### WHAT YOU SHOULD DO
Give back all of the data exactly as it stands, with the pictures removed.

START MATERIAL FOR THIS EXERCISE

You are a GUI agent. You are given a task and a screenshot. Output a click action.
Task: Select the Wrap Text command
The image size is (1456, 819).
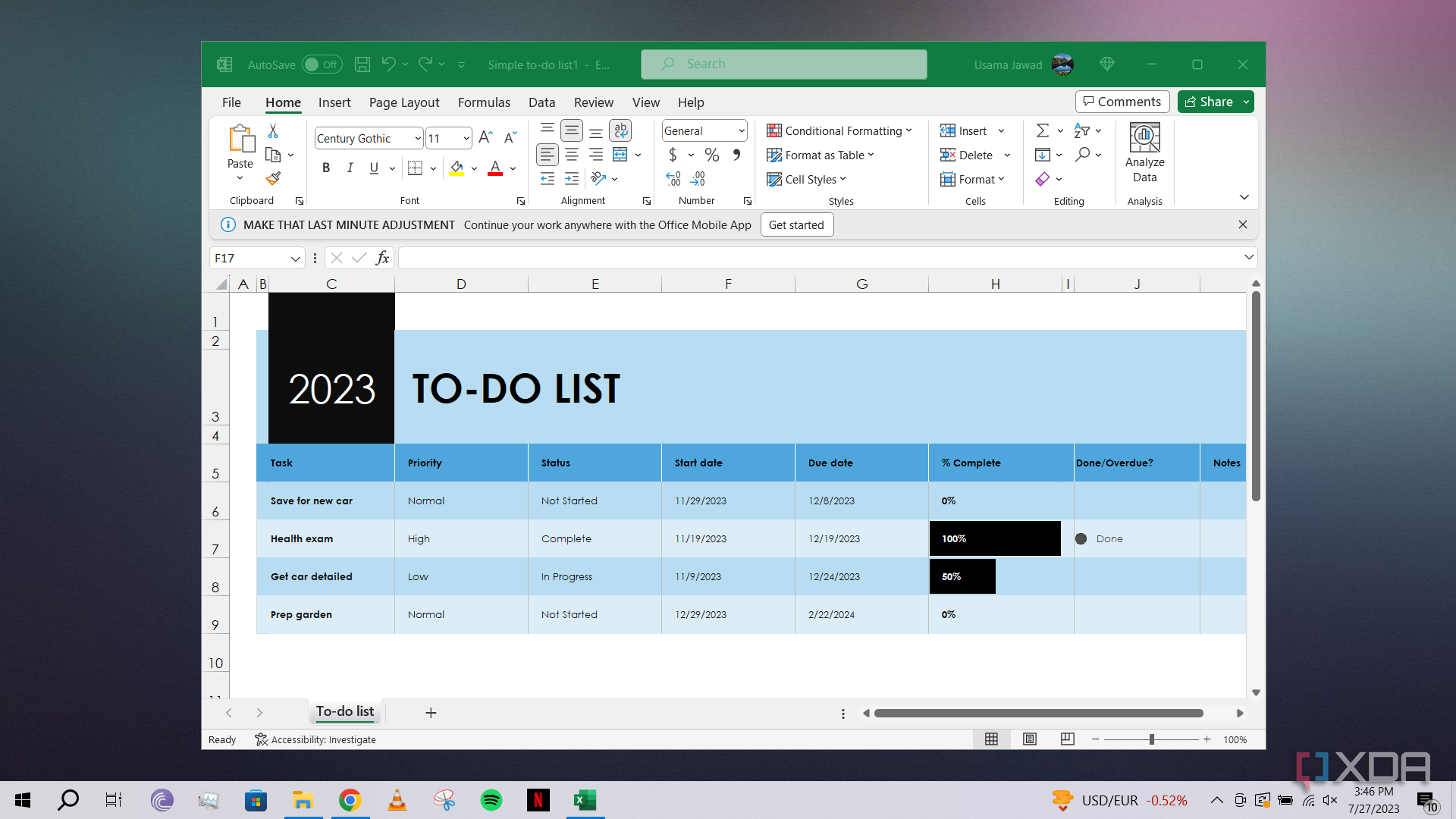coord(620,130)
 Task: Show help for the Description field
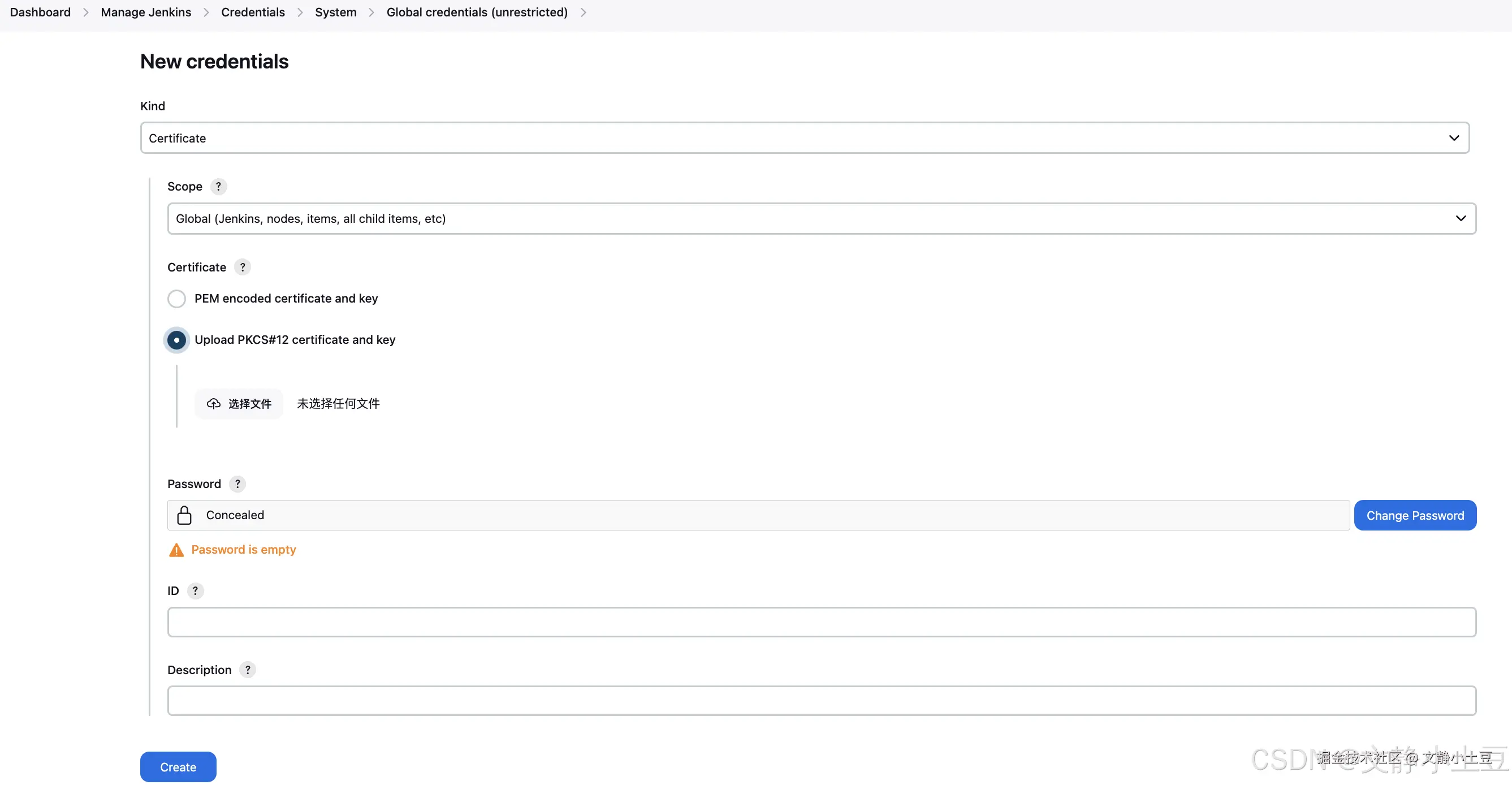[247, 670]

END MATERIAL FOR THIS EXERCISE

### ANSWER SECTION
You are a GUI agent. You are given a task and a screenshot. Output a click action.
Task: Select the Wrap Text command
The image size is (1456, 819).
coord(620,130)
 Task: Show help for the Description field
[247, 670]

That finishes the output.